## INSTRUCTIONS FOR THE TASK
Only one stretch of the records below is wanted: the lines from the one holding "Screenshot is 1255x2576." through the one holding "info@greenkeepers24.com (651, 2480)". Return it exactly, both ends included.

RECORDS SHOWN below:

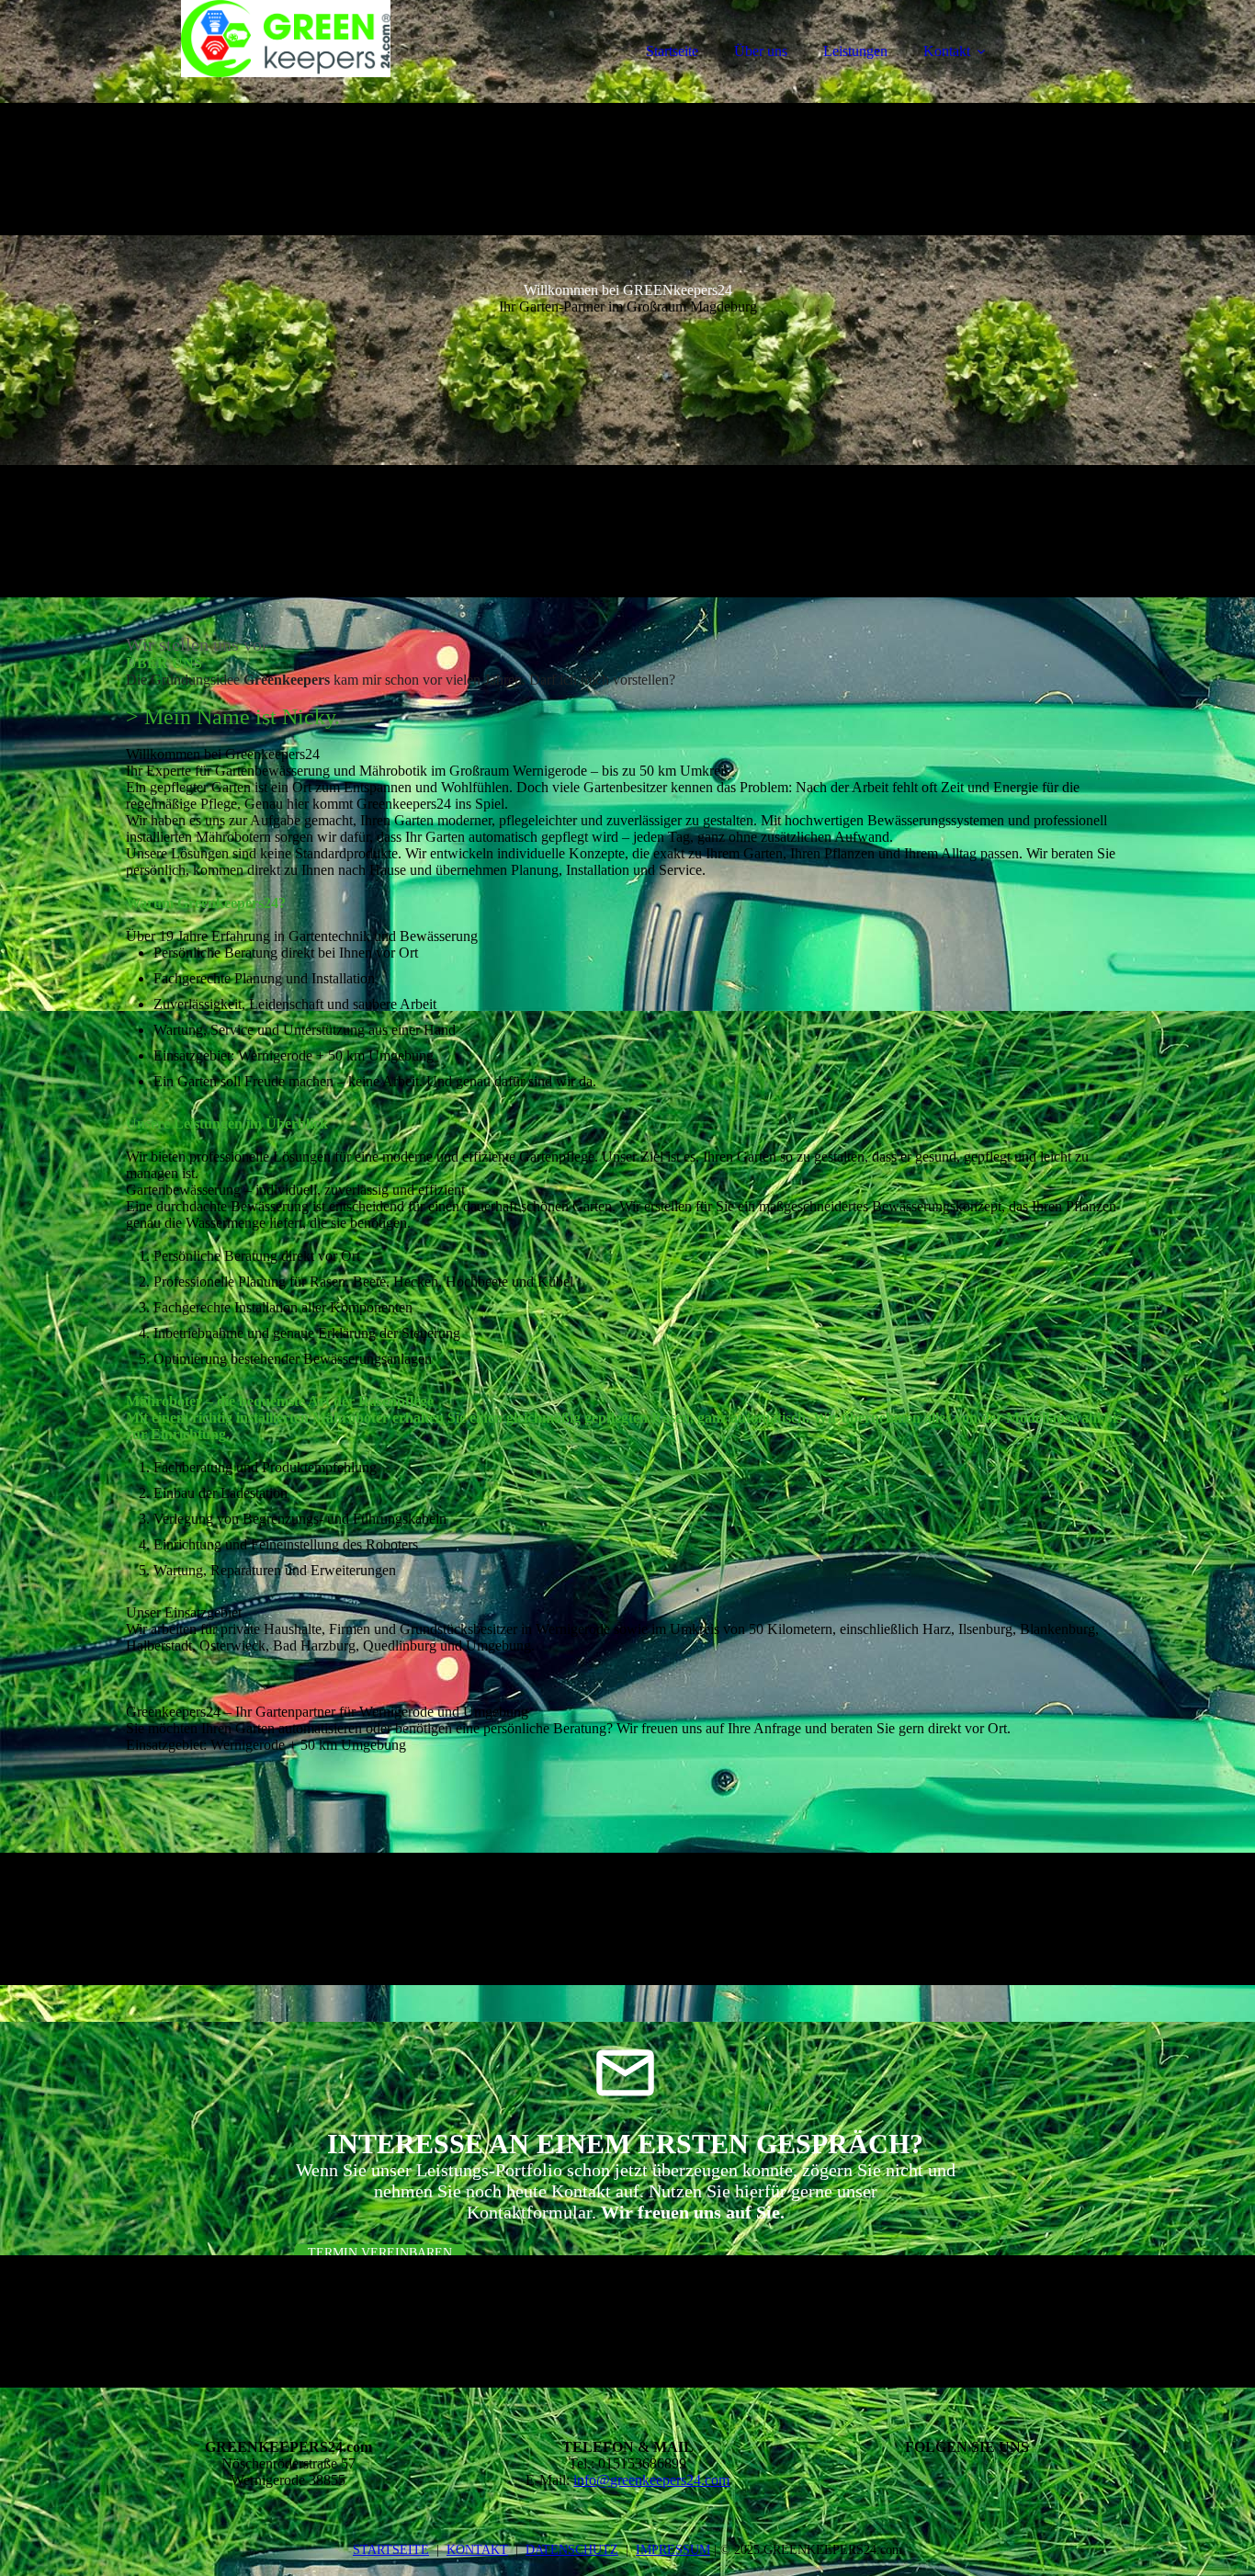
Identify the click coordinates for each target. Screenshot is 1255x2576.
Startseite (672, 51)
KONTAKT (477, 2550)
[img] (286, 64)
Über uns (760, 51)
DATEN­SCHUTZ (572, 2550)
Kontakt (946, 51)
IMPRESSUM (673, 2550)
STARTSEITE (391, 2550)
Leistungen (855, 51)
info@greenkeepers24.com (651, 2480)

End of RECORDS SHOWN.
RECORDS SHOWN below:

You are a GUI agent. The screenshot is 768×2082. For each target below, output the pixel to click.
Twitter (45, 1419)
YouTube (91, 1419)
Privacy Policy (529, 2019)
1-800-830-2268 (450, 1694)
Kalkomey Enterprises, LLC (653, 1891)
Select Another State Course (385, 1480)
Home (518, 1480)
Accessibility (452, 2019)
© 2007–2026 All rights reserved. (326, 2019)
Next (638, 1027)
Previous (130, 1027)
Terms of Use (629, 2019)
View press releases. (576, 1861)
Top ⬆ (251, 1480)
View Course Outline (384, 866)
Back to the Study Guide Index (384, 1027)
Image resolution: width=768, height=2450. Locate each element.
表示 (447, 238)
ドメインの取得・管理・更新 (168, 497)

End of RECORDS SHOWN.
RECORDS SHOWN below:

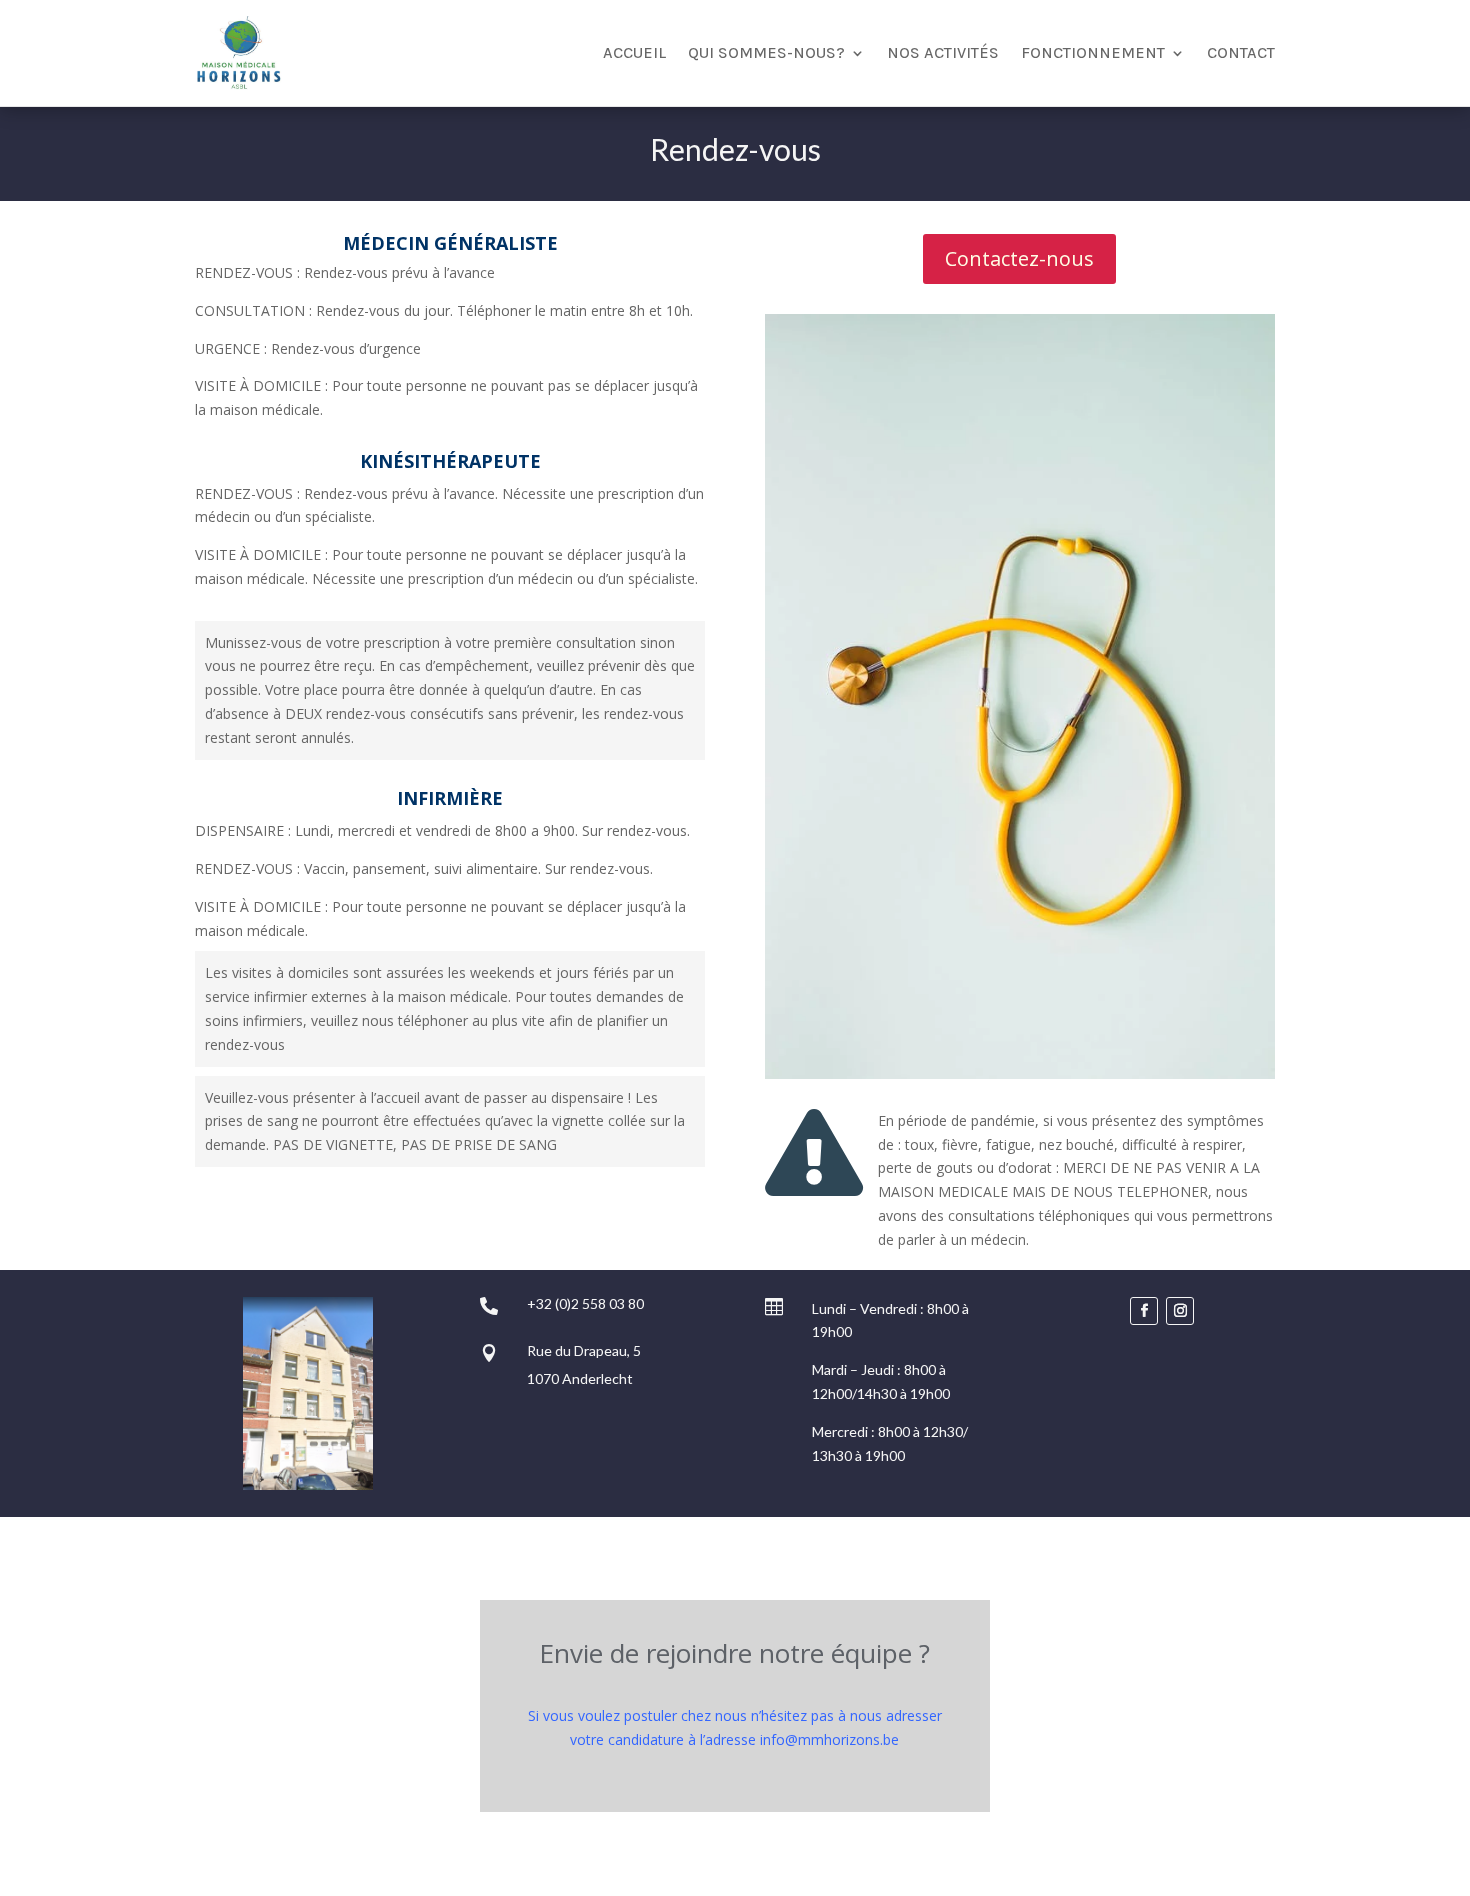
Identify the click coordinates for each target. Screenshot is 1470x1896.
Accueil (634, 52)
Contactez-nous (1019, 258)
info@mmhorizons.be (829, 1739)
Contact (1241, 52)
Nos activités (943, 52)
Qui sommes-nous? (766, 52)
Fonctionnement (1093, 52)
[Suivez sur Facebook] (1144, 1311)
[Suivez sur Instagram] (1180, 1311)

End of RECORDS SHOWN.

## EXERCISE RESULT
Identify the click coordinates for each target. Screenshot is 1255x2576.
Startseite (672, 51)
KONTAKT (477, 2550)
[img] (286, 64)
Über uns (760, 51)
DATEN­SCHUTZ (572, 2550)
Kontakt (946, 51)
IMPRESSUM (673, 2550)
STARTSEITE (391, 2550)
Leistungen (855, 51)
info@greenkeepers24.com (651, 2480)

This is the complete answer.